Evaluate the thermal conductivity of the pipe wall at the mean temperature using the given equation: $$ k(T) = k_{0} (1 + \beta T) $$ $$ k \approx k(348.15) = 8.5(1 + 0.001 \times 348.15) = 11.459275W/mK $$

Calculate heat transfer across the pipe wall

Calculate the heat transfer (\(q_{wall}\)) across the pipe by applying Fourier's law of heat conduction: $$ q_{wall} = k \frac{A_{in} T_{in} - A_{out} T_{out}}{r_{out}-r_{in}} $$ where \(A_{in}\) is the inner surface area, \(A_{out}\) is the outer surface area, \(r_{in}\) is the inner radius, and \(r_{out}\) is the outer radius.

Calculate the outer surface area and radii

First, we need to find the values of \(A_{in}\), \(A_{out}\), \(r_{in}\), and \(r_{out}\). Given the inner diameter is \(15\mathrm{~cm}\) and the wall thickness is \(5\mathrm{~mm}\). These values need to be converted to meters to calculate the radii and surface areas. With the conversion, calculate the radii and surface areas as follows: $$ r_{in} = \frac{15}{2} \times 10^{-2} m = 0.075m $$ $$ r_{out} = r_{in} + 5 \times 10^{-3} m = 0.075 + 0.005 = 0.08m $$ $$ A_{in} = 2 \pi r_{in} L = 2 \pi (0.075)L $$ $$ A_{out} = 2 \pi r_{out} L = 2 \pi (0.08)L $$ Plug these values into the equation in step 4, note that L cancels out: $$ q_{wall} = 11.459275\frac{2 \pi (0.075) T_{in} - 2 \pi (0.08) T_{out}}{0.08 - 0.075} $$

Evaluate convective and radiative heat transfer at the pipe's outer surface

For convective heat transfer (\(q_{conv}\)) given by Newton's Law of cooling, and radiative heat transfer (\(q_{rad}\)) given by Stefan-Boltzmann Law, the following equations can be used: $$ q_{conv} = hA_{out}(T_{out} - T_{surround}) $$ $$ q_{rad} = \sigma \varepsilon A_{out} (T_{out}^4 - T_{surround}^4) $$ Since both convective and radiative heat transfer contribute to overall heat transfer from the outer surface: $$ q_{out} = q_{conv} + q_{rad} $$

Equate heat transfer through the wall and the outer surface

To find the outer surface temperature (\(T_{out}\)), equate heat transfer through the pipe wall and the outer surface: $$ q_{wall} = q_{out} $$ This is a highly nonlinear equation that involves \(T_{out}^4\).

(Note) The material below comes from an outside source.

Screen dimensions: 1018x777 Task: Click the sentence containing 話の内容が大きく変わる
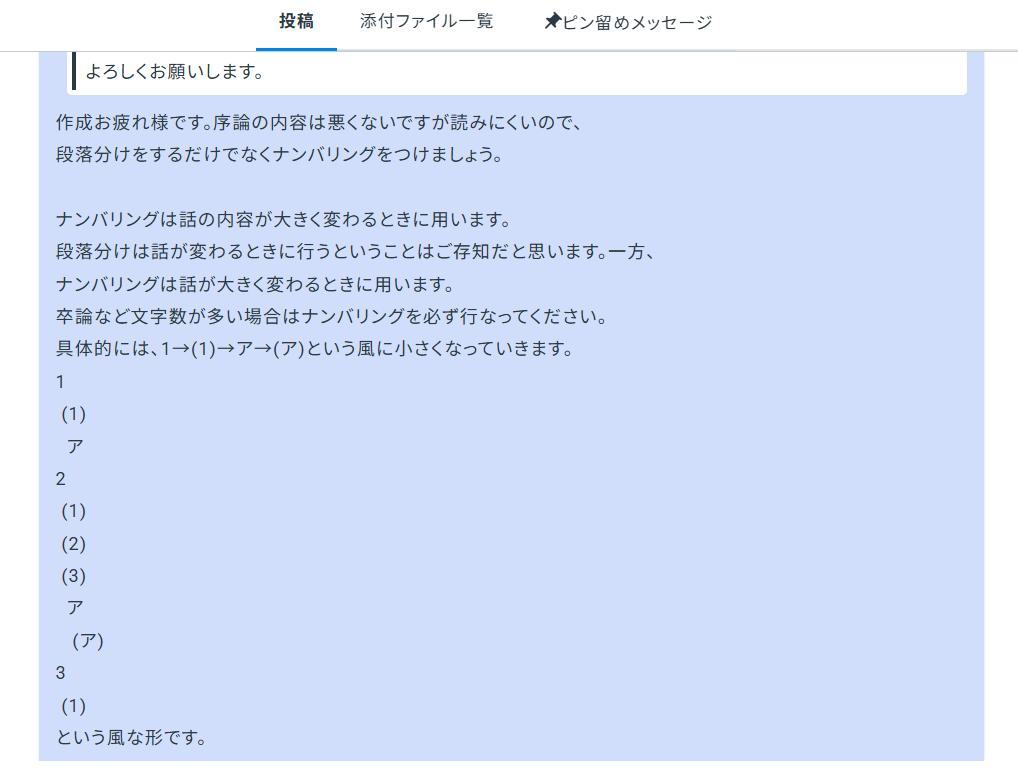tap(283, 219)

Solving this equation will require an iterative approach, such as the Newton-Raphson method, or using a numerical solver.

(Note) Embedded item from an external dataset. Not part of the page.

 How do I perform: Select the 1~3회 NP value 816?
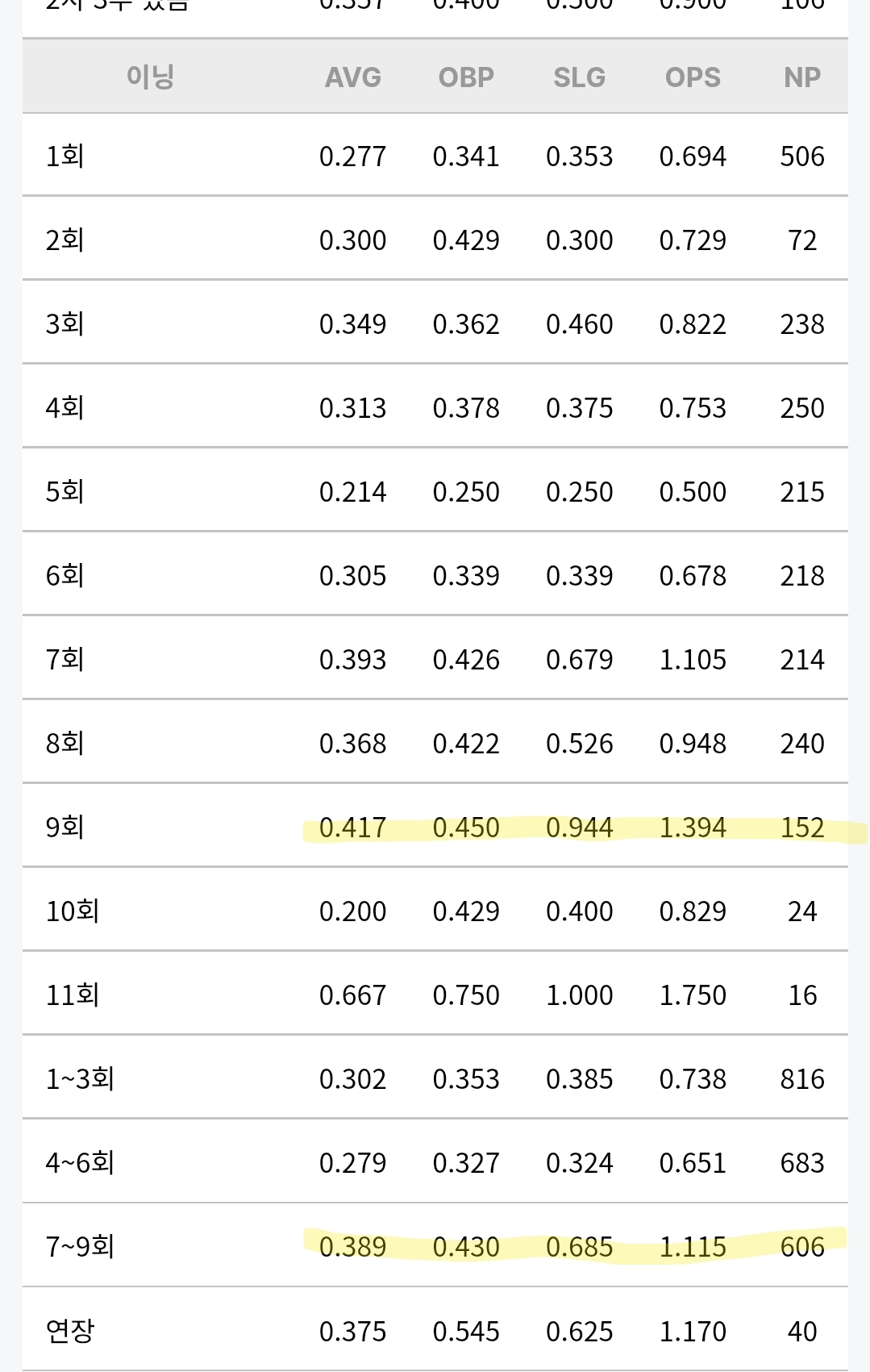click(x=801, y=1079)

Solve for outer surface temperature

Using a numerical solver, find the value of \(T_{out}\). The outer surface temperature obtained by the solver will be in Kelvin. To convert back to Celsius, subtract 273.15. Considering all the steps and using a numerical solver, the outer surface temperature of the pipe will be found. The obtained value will be in Kelvin, and you can subtract 273.15 from it to get the temperature in Celsius.